* _ESTRATTO DELLA PAGINA_:
● ● ●
In realtà il motivo lo conoscete già, ossia che se investite un po’ per volta e non tutto di botto all’inizio e poi mai più, di solito il rendimento effettivo che vi portate a casa viene diluito nel tempo, in particolare se i mercati conserveranno anche in futuro quella buona abitudine che hanno mantenuto nell’ultimo secolo di passare più tempo a crescere che a crollare.

Ribadiamo il concetto con un esempio nel caso non fosse chiaro.

Se investo 10.000 € in qualcosa che rende il 10% all’anno — seeeehhhh magari… — va beh, giusto per tenere i conti semplici, dicevo 10.000 €, 10% all’anno, dopo 7 anni e n’anticchia sono diventati 20.000 €.

Se invece investo 1.000 € all’anno nella stessa roba, farò circa 17.500 €.

Sarò sempre felice, ma mi sarò perso per strada un pezzo di rendimento.

È inevitabile no?

È proprio il meccanismo più basilare dell’interesse composto che fa funzionare le cose così.

Prima investo i soldi, più crescono.

Per questo abbiamo ripetuto fino alla nausea che la finanza personale, in fondo, si riduce all’indicazione di investire il prima possibile, il più possibile in un portafoglio che ottimizzi al massimo il rapporto tra rischio e rendimento per la mia situazione personale.

Ma la questione si riduce a questo.

Avere ben chiari alcuni principi universali di investimento hanno un impatto maledettamente pratico sul nostro rendimento a lungo termine.

Come dire: non si tratta solo di investire secondo principi di buon senso e facendo tesoro di ciò che un secolo di dati ci suggerisce.
● ● ●
* _ESERCIZI_:
**1.** Secondo l'estratto della pagina, a quanto ammonta il risultato se si investono 1.000 € all'anno nello stesso strumento che rende il 10% annuo?
**2.** Ritrascrivi senza modifiche il passo dell'estratto della pagina che comincia da "Se investo 10.000" e si conclude con "È inevitabile no?".
● ● ●
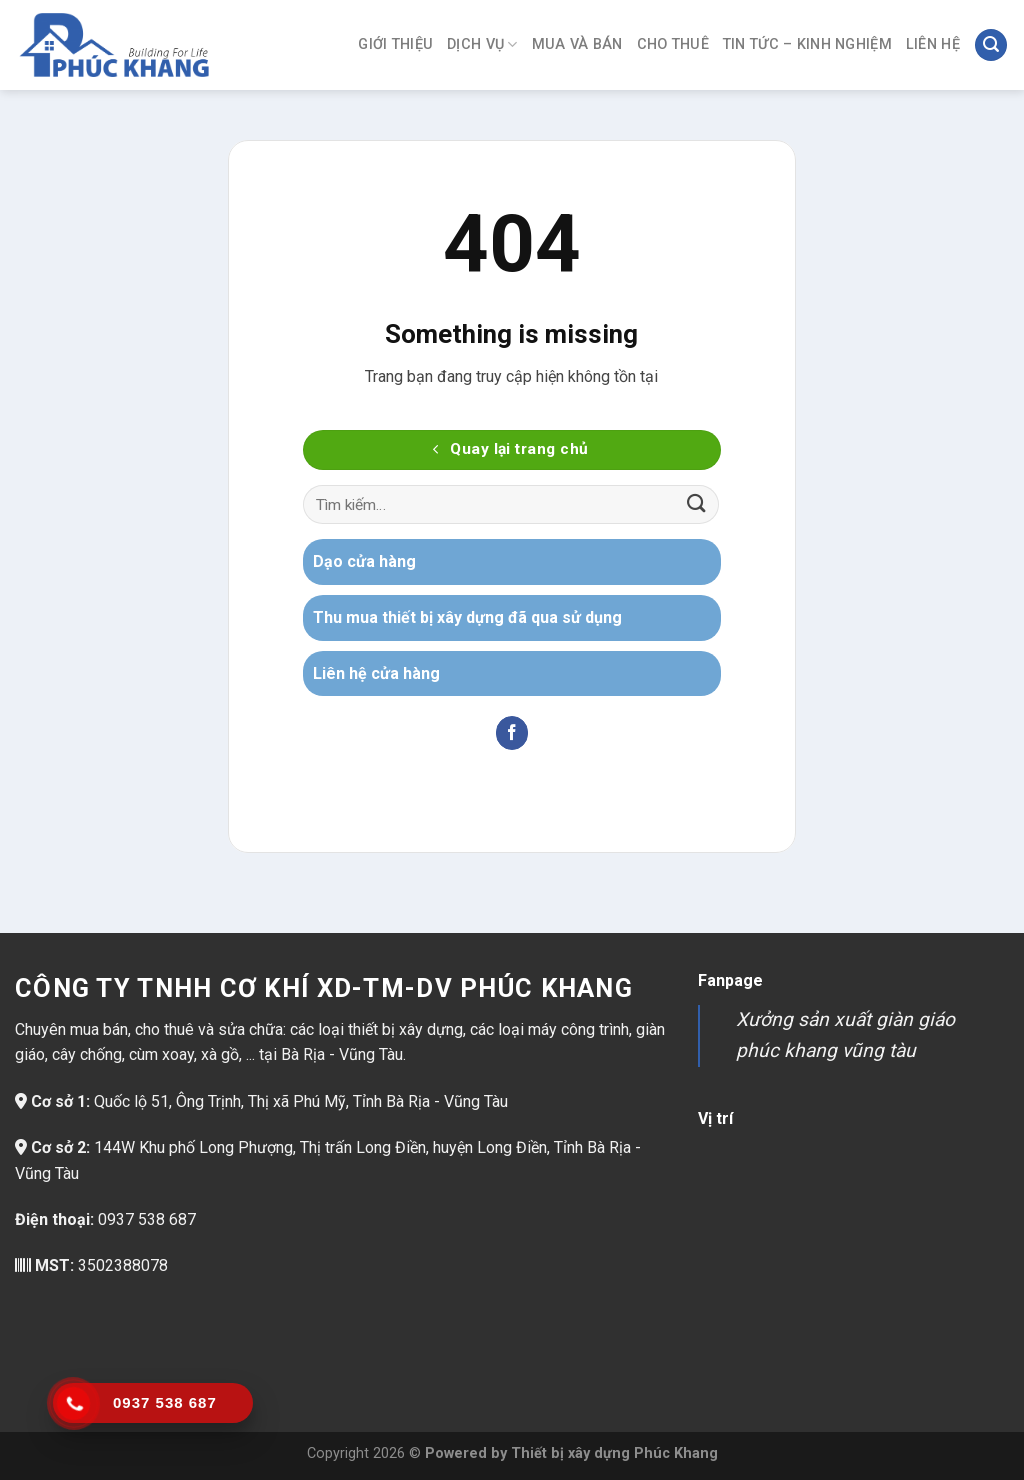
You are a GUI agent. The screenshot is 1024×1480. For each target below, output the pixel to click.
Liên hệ (933, 44)
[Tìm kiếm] (991, 45)
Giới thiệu (395, 44)
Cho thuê (673, 44)
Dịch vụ (482, 44)
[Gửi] (697, 504)
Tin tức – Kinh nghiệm (807, 44)
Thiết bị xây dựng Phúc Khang (614, 1453)
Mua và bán (577, 44)
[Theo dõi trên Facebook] (512, 733)
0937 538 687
● ● ●
* _SOLUZIONI SVOLTE_:
**1.** Circa 17.500 €.

**2.**
Se investo 10.000 € in qualcosa che rende il 10% all’anno — seeeehhhh magari… — va beh, giusto per tenere i conti semplici, dicevo 10.000 €, 10% all’anno, dopo 7 anni e n’anticchia sono diventati 20.000 €.

Se invece investo 1.000 € all’anno nella stessa roba, farò circa 17.500 €.

Sarò sempre felice, ma mi sarò perso per strada un pezzo di rendimento.

È inevitabile no?